Issue 27 07.15.2011

Issue 27
The Artist Miguel Palma

Miguel Palma is a Lisbon-based multimedia artist. His activity unfolds as that of a sculptor, draftsman, electrician, engineer, and scientist. Fascinated with boys’ toys – guns, tools, trucks, cars, planes, boats – and all sorts of gadgets, Palma transforms children’s toys and gadgets into protagonists confronted with the threatening monumentality of industry, thereby criticizing its dominance over our civilization. Both fascination and suspicion abound toward our crave to control.

Palma’s work often consists of sculptural pieces and large-scale installations created from mechanized, industrial, and other sundry found objects. The various elements are incorporated into intricate, cyclical and/or self-sustaining systems.
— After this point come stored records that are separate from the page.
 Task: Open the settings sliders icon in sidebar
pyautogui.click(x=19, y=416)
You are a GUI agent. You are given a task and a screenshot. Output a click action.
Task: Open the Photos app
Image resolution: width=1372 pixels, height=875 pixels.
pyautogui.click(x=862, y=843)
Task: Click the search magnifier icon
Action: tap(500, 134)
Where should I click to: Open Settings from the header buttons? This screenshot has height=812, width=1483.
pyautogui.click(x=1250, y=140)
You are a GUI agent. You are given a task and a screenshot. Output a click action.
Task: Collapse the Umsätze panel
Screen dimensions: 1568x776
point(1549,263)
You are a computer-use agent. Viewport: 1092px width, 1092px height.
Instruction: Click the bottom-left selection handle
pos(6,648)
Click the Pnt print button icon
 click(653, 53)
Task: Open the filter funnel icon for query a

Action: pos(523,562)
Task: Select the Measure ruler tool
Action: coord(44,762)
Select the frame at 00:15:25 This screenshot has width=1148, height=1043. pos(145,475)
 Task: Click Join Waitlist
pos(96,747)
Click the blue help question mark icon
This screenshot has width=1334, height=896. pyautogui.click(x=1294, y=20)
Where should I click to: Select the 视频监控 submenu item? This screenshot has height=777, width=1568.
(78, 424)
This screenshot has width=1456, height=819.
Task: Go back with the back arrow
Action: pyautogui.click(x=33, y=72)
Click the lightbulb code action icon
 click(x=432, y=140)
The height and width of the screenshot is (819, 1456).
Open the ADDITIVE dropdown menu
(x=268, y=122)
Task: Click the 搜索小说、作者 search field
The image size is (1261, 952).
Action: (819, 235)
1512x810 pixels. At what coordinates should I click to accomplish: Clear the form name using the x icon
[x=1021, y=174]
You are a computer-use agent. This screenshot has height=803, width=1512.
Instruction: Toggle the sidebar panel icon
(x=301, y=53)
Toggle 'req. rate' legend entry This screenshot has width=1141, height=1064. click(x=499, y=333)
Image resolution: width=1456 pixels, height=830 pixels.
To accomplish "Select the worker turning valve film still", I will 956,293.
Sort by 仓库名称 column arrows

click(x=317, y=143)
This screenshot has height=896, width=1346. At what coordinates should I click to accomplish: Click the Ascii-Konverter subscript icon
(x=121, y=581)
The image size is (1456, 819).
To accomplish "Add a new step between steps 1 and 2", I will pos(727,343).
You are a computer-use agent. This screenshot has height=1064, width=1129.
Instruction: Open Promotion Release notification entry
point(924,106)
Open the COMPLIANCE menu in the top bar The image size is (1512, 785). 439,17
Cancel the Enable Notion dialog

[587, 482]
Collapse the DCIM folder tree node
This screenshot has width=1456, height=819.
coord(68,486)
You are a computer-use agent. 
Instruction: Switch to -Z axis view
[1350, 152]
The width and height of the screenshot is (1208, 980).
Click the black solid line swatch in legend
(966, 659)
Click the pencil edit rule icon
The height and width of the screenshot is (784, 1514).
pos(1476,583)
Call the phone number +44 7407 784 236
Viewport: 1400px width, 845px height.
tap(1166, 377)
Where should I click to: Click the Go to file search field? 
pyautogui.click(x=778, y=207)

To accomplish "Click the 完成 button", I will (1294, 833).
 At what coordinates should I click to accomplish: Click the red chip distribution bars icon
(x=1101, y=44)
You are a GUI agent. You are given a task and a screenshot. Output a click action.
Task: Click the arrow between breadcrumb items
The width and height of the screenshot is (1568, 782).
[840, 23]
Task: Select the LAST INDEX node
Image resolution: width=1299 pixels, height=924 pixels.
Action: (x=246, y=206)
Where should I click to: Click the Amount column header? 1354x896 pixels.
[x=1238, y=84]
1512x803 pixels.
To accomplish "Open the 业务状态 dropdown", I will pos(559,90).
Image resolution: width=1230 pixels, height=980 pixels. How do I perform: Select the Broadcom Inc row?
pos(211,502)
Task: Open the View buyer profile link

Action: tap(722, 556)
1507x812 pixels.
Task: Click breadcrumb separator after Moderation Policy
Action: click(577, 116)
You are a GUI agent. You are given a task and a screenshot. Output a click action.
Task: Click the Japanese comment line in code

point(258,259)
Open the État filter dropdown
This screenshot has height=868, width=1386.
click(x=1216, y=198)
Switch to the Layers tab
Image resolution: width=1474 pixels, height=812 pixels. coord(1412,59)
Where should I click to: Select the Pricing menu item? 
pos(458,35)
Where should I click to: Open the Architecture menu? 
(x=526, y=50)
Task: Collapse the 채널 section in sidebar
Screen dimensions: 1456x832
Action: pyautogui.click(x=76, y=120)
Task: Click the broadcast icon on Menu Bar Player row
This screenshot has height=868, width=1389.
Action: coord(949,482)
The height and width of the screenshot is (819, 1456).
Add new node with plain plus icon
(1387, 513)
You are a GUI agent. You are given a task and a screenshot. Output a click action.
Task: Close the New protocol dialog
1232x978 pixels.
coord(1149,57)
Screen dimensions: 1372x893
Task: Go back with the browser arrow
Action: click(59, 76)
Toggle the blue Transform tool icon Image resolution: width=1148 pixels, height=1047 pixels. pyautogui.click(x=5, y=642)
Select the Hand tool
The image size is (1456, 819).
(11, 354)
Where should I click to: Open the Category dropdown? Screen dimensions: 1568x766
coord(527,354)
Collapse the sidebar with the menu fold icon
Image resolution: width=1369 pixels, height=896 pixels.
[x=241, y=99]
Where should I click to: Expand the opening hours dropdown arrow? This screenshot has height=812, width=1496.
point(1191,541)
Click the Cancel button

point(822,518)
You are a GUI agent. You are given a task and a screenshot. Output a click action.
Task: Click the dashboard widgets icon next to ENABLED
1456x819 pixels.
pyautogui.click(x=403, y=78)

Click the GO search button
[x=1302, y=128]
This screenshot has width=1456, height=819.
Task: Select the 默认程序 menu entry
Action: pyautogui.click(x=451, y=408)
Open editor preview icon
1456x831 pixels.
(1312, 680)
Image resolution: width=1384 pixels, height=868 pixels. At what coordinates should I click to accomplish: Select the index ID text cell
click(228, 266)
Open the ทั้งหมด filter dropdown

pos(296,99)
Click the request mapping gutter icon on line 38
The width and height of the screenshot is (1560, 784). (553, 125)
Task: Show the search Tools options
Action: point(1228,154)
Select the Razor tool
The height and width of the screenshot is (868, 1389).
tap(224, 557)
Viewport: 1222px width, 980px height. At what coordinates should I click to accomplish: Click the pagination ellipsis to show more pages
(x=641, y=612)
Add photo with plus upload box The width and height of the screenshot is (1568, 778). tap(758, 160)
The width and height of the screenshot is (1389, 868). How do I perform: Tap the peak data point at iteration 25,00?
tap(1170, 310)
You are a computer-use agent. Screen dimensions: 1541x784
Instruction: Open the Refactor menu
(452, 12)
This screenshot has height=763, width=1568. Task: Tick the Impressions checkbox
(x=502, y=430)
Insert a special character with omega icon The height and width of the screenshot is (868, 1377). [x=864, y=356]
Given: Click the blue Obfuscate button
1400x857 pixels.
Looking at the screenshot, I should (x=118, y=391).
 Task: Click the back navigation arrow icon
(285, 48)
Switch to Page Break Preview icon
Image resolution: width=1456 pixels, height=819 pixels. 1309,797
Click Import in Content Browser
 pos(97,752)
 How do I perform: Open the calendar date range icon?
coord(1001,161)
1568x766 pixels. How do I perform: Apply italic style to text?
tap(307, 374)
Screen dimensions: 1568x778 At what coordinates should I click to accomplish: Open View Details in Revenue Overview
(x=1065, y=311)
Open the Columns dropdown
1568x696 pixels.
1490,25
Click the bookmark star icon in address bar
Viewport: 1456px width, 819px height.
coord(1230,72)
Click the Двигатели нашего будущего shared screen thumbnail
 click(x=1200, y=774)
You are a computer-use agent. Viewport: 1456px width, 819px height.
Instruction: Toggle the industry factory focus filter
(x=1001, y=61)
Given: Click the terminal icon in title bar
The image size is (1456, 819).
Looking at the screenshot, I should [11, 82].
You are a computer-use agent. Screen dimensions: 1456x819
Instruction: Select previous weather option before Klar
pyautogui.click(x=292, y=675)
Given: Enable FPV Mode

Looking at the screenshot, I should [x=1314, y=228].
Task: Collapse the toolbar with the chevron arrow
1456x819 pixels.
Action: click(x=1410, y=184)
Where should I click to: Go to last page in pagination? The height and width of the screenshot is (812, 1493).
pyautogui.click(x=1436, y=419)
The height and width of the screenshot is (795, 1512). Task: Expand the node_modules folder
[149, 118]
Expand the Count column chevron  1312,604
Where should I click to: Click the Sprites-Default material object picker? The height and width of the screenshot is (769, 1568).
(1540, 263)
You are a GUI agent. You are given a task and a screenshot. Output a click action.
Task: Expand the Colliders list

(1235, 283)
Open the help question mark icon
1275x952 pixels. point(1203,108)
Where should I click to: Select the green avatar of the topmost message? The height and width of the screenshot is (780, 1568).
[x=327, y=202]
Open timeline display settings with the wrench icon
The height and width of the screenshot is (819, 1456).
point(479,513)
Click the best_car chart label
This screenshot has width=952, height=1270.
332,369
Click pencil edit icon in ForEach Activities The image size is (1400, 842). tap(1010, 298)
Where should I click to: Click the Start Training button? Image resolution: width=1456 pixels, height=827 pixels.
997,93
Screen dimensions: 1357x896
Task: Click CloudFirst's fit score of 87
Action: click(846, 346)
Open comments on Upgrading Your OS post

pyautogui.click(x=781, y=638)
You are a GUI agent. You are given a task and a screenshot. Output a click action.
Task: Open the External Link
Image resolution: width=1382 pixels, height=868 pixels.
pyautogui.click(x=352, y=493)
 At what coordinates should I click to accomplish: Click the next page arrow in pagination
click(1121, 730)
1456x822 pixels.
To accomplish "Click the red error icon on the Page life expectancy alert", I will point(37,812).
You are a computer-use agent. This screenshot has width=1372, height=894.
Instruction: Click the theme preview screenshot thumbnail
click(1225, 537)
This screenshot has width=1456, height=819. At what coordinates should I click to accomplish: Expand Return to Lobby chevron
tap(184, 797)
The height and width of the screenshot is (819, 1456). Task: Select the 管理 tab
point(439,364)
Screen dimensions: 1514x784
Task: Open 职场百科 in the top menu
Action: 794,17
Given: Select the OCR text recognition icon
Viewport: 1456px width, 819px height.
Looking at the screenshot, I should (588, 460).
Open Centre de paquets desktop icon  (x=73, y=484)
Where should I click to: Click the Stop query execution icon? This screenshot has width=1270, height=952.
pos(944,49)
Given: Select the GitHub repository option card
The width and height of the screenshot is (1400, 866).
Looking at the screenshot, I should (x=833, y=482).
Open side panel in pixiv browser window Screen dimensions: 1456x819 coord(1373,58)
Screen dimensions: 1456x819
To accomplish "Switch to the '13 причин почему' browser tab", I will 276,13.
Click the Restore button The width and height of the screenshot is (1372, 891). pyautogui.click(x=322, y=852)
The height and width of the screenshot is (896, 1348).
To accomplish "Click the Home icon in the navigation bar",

Curiosity prevails: What is this? What is it made of? How does it function? There is an implicit resistance to the narrow knowledge specialization of our times. Palma asks for a wider scope.

In Image We Trust is a new work that Palma made while in residence at Montalvo Arts Center in 2010. He built an iron structure to support a large, rotating disc topped/covere with a myriad of items: male and female dolls, militaria, geopolitical maps, vehicles, and tools of all kind.

miguel palma

Miguel Palma

A fighter plane conceals a surveillance camera that records the disc’s steady rotation, which is screened in real time at another location. Watching the footage, it is easy to believe in the recorded image more than in the actual thing. We forget reality easily, but through the image, we believe in the reality Palma created. In Palma’s own words, “I wanted to make a work that would record itself, and the footage would be as important, or even more important than the actual piece. It started with the idea of war, and of our juvenile heroes. It has to do with blindness, and at the same time with an extraordinary capacity of visualization. Although it is a chaotic mess, the work has moments of intense silence and solitude. It has a profuse dimension, that, in the video, turns into an empty one.”

In Image We Trust subsequently traveled to the Nicholas Robinson Gallery where Palma mounted his first solo show in New York. Palma has exhibited worldwide, most recently at the Bloomberg Space and Whitechapel Gallery in London, Prospect 1 in New Orleans, and ZERO1 Biennial in San Jose, California. In April 2011, he will present a major retrospective of his work at the Contemporary Art Museum of the Gulbenkian Foundation in Lisbon, Portugal.